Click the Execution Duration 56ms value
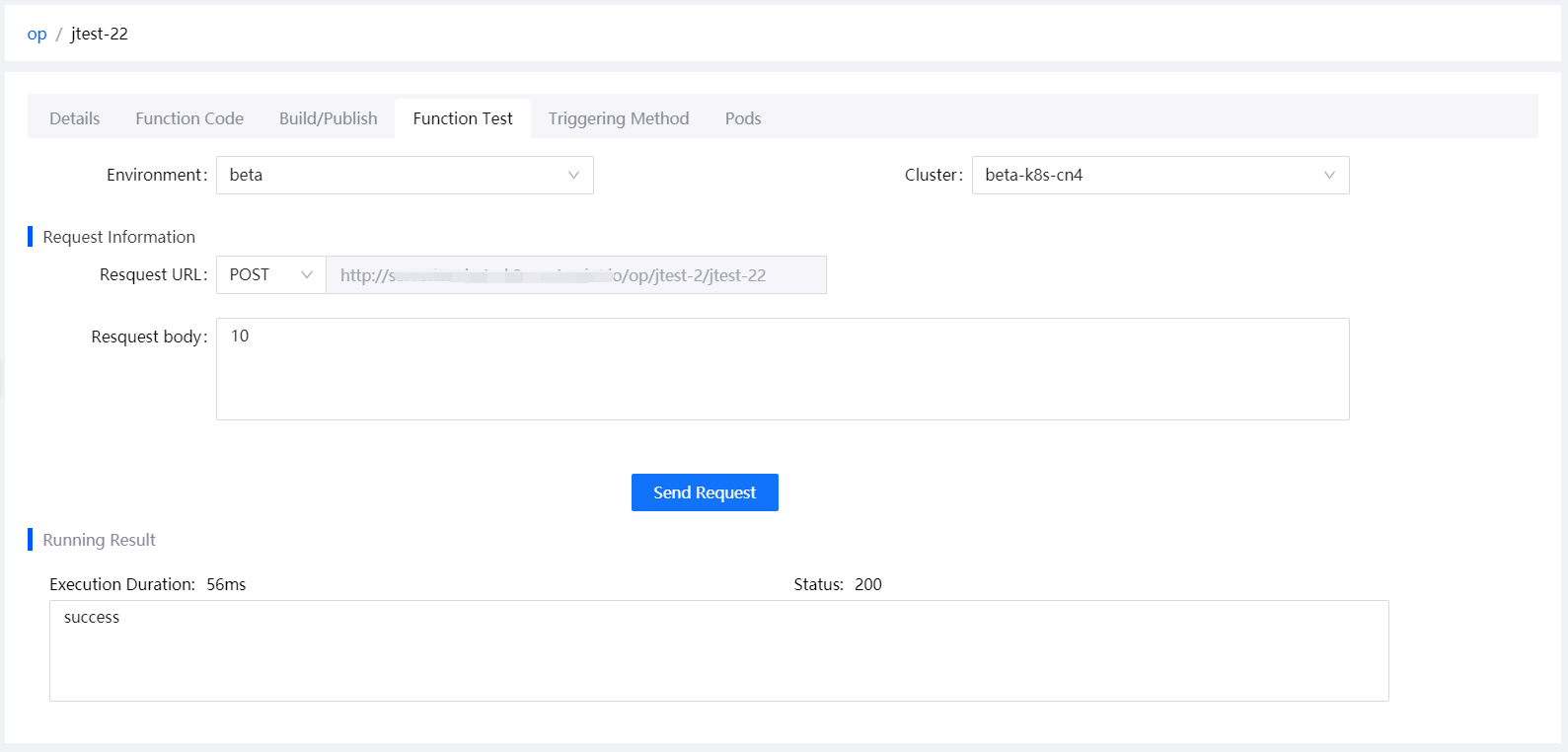The width and height of the screenshot is (1568, 752). pyautogui.click(x=226, y=584)
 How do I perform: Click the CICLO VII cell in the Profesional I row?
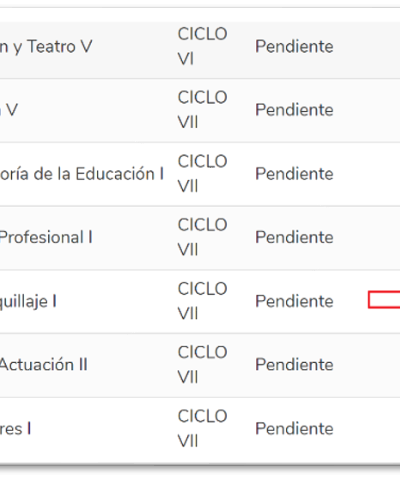pyautogui.click(x=202, y=237)
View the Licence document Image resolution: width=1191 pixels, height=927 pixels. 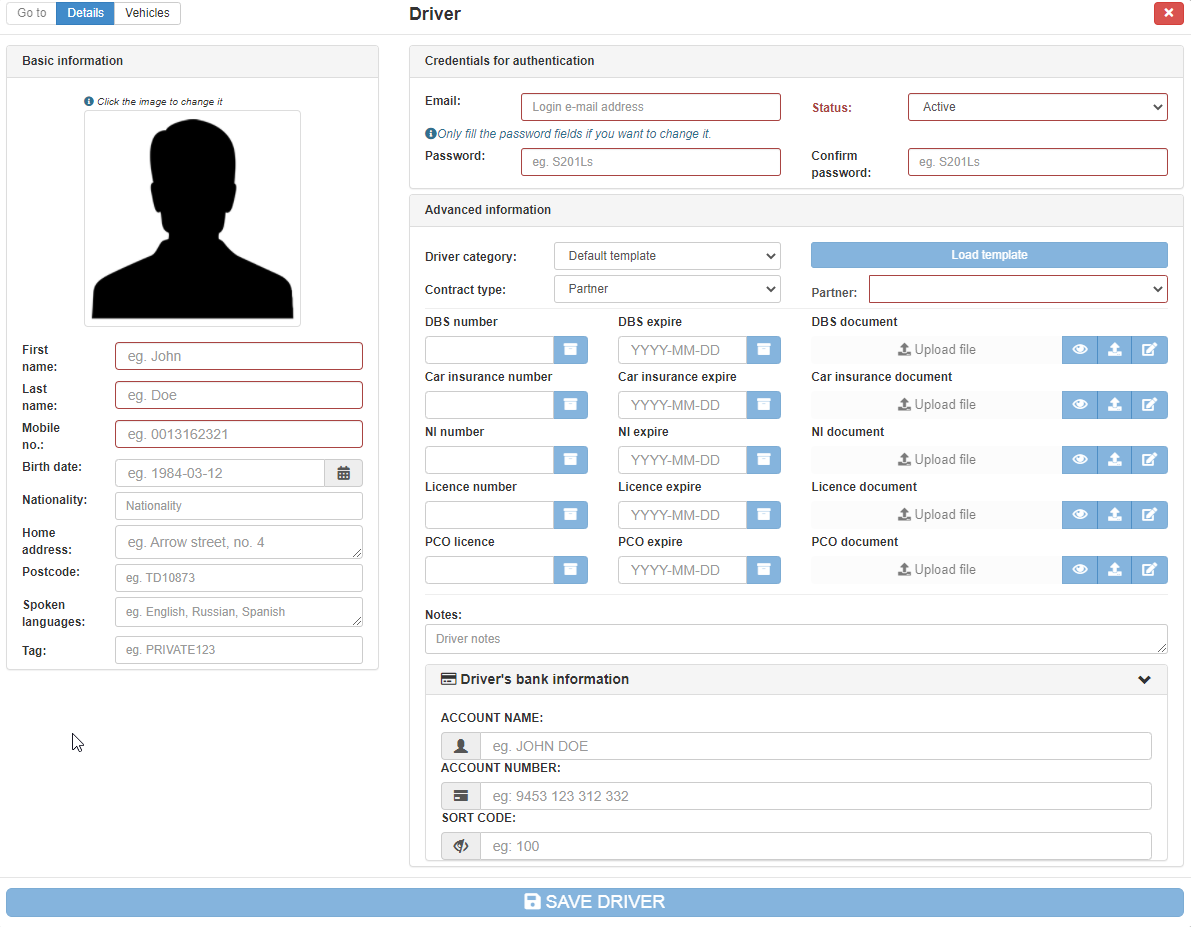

______________________________

- **Exercise description**
Return every line of the records exactly as given, pictures excluded.

- **Task response**
Click the Execution Duration 56ms value
The width and height of the screenshot is (1568, 752). pyautogui.click(x=226, y=584)
 How do I perform: Click the CICLO VII cell in the Profesional I row?
pyautogui.click(x=202, y=237)
View the Licence document Image resolution: width=1191 pixels, height=927 pixels. 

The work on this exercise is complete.